¿Te ha
pasado alguna vez que al mirar a aquella persona que te necesita y,
al percibir su dolor, percibes esta maravillosa solidaridad humana que lleva a empezar a vivir su historia y sufrimiento?
Y entonces
llega la duda, porque hemos de tomar una decisión: cerrar los ojos pasando de
largo o abrirlos más para acompañarlo.
Una
decisión cotidiana pero difícil, porque viene con experiencias de temor,
pereza, egoísmo o impotencia. Una decisión en la que, al final, decidiremos vivir
o no como el buen samaritano de la parábola de este domingo.
Pero también estoy
segura que todos hemos experimentado alguna vez ese gozo que viene luego de
haber servido, ayudado o entregado cosas buenas a los nuestros o a los que nos
necesitan. No hay mucho que explicar o describir, podría quedar corto
describir el misterio del amor a los demás.

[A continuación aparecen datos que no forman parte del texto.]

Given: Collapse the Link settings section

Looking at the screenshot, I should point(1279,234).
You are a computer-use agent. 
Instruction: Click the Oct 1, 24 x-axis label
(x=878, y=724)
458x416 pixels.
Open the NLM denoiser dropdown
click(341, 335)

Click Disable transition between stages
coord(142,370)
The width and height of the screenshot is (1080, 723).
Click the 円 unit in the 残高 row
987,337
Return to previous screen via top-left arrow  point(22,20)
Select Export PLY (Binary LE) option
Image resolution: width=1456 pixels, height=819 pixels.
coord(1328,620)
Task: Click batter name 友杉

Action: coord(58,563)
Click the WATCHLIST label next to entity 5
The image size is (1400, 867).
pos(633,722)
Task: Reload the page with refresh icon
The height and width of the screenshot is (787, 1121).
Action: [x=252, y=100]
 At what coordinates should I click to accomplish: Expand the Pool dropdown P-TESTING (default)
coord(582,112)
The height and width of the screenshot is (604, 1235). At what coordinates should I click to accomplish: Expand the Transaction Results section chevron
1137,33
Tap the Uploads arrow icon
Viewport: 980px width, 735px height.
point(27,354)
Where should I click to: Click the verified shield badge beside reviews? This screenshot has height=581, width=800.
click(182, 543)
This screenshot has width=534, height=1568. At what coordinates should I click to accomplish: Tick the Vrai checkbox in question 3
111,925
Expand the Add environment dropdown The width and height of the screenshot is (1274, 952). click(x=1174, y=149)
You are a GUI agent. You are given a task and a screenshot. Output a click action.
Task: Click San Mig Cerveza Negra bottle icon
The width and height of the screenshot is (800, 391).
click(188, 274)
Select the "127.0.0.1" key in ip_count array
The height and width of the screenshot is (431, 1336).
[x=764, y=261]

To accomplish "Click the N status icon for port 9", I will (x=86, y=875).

Hoy te animo a renovar esta decisión
de abrir los ojos para ser buenos samaritanos como Jesús, a quien el amor por
ti y por mí le lleva a darnos tanto cada día.
Confiemos
en este llamado que nos hace a ser buenos samaritanos, a ver, amar y entregarnos
de tantas maneras para que la paz del mundo, la felicidad de los demás y la
salvación de la humanidad puedan alcanzarse con nuestro grano de arena llegando a convertirnos en hogares cálidos y firmes que alberguen corazones heridos y necesitados con la fuerza del amor de Dios.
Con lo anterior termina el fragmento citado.